Exactly reproduce the line that contains "has height=812, width=1479." and all lines after it in the entries below, through the very last line.

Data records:
◇ ◇ ◇ ◇ ◇
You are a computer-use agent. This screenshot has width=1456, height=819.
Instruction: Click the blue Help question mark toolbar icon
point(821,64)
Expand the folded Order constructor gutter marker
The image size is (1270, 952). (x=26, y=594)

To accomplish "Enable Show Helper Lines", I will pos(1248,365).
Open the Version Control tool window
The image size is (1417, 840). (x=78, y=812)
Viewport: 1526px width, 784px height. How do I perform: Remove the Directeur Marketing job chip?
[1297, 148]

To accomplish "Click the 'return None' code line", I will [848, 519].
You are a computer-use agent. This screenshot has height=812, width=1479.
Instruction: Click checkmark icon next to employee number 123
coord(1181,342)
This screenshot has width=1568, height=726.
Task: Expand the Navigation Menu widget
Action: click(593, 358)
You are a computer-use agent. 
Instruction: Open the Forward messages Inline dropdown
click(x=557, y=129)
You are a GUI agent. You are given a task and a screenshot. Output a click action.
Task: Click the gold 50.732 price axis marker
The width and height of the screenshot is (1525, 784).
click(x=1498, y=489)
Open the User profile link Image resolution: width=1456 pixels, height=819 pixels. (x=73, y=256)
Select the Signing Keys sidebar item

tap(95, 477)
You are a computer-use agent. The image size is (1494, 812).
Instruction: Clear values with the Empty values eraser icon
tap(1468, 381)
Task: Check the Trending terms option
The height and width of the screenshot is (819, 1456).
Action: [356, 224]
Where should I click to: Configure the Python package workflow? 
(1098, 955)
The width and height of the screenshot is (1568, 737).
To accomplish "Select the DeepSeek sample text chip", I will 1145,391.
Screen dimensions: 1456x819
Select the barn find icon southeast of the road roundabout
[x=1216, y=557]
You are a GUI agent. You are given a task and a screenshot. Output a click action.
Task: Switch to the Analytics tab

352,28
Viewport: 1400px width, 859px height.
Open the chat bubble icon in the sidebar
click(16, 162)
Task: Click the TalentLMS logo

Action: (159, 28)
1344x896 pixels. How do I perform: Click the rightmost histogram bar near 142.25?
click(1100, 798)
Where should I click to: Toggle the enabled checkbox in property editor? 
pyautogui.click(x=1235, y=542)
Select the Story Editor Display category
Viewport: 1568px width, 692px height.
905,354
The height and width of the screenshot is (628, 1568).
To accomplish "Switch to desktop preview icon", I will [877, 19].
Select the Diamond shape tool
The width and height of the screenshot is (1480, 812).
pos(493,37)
◇ ◇ ◇ ◇ ◇
**Solution to this problem**
You are a computer-use agent. This screenshot has height=812, width=1479.
Instruction: Click checkmark icon next to employee number 123
coord(1181,342)
This screenshot has width=1568, height=726.
Task: Expand the Navigation Menu widget
Action: click(593, 358)
You are a computer-use agent. 
Instruction: Open the Forward messages Inline dropdown
click(x=557, y=129)
You are a GUI agent. You are given a task and a screenshot. Output a click action.
Task: Click the gold 50.732 price axis marker
The width and height of the screenshot is (1525, 784).
click(x=1498, y=489)
Open the User profile link Image resolution: width=1456 pixels, height=819 pixels. (x=73, y=256)
Select the Signing Keys sidebar item

tap(95, 477)
You are a computer-use agent. The image size is (1494, 812).
Instruction: Clear values with the Empty values eraser icon
tap(1468, 381)
Task: Check the Trending terms option
The height and width of the screenshot is (819, 1456).
Action: [356, 224]
Where should I click to: Configure the Python package workflow? 
(1098, 955)
The width and height of the screenshot is (1568, 737).
To accomplish "Select the DeepSeek sample text chip", I will 1145,391.
Screen dimensions: 1456x819
Select the barn find icon southeast of the road roundabout
[x=1216, y=557]
You are a GUI agent. You are given a task and a screenshot. Output a click action.
Task: Switch to the Analytics tab

352,28
Viewport: 1400px width, 859px height.
Open the chat bubble icon in the sidebar
click(16, 162)
Task: Click the TalentLMS logo

Action: (159, 28)
1344x896 pixels. How do I perform: Click the rightmost histogram bar near 142.25?
click(1100, 798)
Where should I click to: Toggle the enabled checkbox in property editor? 
pyautogui.click(x=1235, y=542)
Select the Story Editor Display category
Viewport: 1568px width, 692px height.
905,354
The height and width of the screenshot is (628, 1568).
To accomplish "Switch to desktop preview icon", I will [877, 19].
Select the Diamond shape tool
The width and height of the screenshot is (1480, 812).
pos(493,37)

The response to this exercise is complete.